The pressure won’t go away, of course, but the next mayor and the members of the new 14-1 council should spend some time pondering Beck’s ideas. In these days of group-think it’s easy to forget that color-coding people is not enough. It’s short-sighted and arrogant to assume that the mere presence of a number of black and brown faces tells us much at all about what the new council will do or fail to do. The key is the type of thinking the new faces bring to the council. African-American candidates such as Don Hicks, Charlotte Mayes, and Gloria Hogg are not ideological clones of Diane Rags-dale. Why should they be? Glenn Box is white. Lori Palmer is white. Now find something else they share.
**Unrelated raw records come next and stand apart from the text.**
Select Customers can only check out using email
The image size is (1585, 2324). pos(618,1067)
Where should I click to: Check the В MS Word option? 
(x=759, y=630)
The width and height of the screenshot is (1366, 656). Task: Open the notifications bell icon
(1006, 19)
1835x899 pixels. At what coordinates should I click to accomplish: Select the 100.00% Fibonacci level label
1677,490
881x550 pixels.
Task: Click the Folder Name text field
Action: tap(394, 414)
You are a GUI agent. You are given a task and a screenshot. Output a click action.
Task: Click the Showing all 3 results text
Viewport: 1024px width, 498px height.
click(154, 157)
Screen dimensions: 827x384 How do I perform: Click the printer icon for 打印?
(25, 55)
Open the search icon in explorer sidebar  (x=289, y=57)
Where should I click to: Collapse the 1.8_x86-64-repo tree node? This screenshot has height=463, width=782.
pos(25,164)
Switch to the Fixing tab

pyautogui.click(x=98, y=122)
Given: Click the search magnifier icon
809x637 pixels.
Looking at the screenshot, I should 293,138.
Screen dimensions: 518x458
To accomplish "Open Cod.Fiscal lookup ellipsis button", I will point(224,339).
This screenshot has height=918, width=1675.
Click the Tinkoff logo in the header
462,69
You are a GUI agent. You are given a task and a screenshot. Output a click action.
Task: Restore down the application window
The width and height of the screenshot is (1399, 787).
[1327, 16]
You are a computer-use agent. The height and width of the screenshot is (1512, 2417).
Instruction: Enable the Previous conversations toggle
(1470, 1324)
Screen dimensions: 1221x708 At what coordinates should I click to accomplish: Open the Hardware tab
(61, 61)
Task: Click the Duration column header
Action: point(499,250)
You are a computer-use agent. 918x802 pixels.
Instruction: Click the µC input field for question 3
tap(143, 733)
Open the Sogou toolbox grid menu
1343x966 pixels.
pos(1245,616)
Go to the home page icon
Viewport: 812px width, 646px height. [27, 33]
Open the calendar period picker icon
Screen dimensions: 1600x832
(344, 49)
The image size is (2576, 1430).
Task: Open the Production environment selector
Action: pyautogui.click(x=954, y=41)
Beck’s ideas might help Dallas. They’ve helped in South Africa, which he’s visited 39 times since 1980, starting as a consultant to large companies and growing into a respected problem solver who’s not afraid to take on “bigoted Boers” as well as “the anti-apartheid industry.” He’s a frequent voice on the op-ed pages of the country’s large newspapers, and his ideas have been debated in Parliament. This month, Beck and South African journalist Graham Linscott will publish The Crucible: Forging South Africa’s Future.

I visited South Africa in the mid-Eighties, just before the first state of emergency was declared. As a guest in the homes of numerous Afrikaners, I saw the vast gulfs of prejudice and ignorance that separated these whites from the blacks they knew mostly as servants and illiterate tribesmen.

At the time, it seemed that nothing but a blood bath could purge the land of apartheid. Now there are bright rays of hope that South Africa can, without violent revolution, create justice and equality for all its citizens, If the country makes that peaceful transition, the big names-Mandela, De Klerk, Biko, Buthelezi-will deserve most of the credit. But there will be many smaller names, proud footnotes to history. Don Beck will be one of them. With those credentials, he has much to tell us here at home.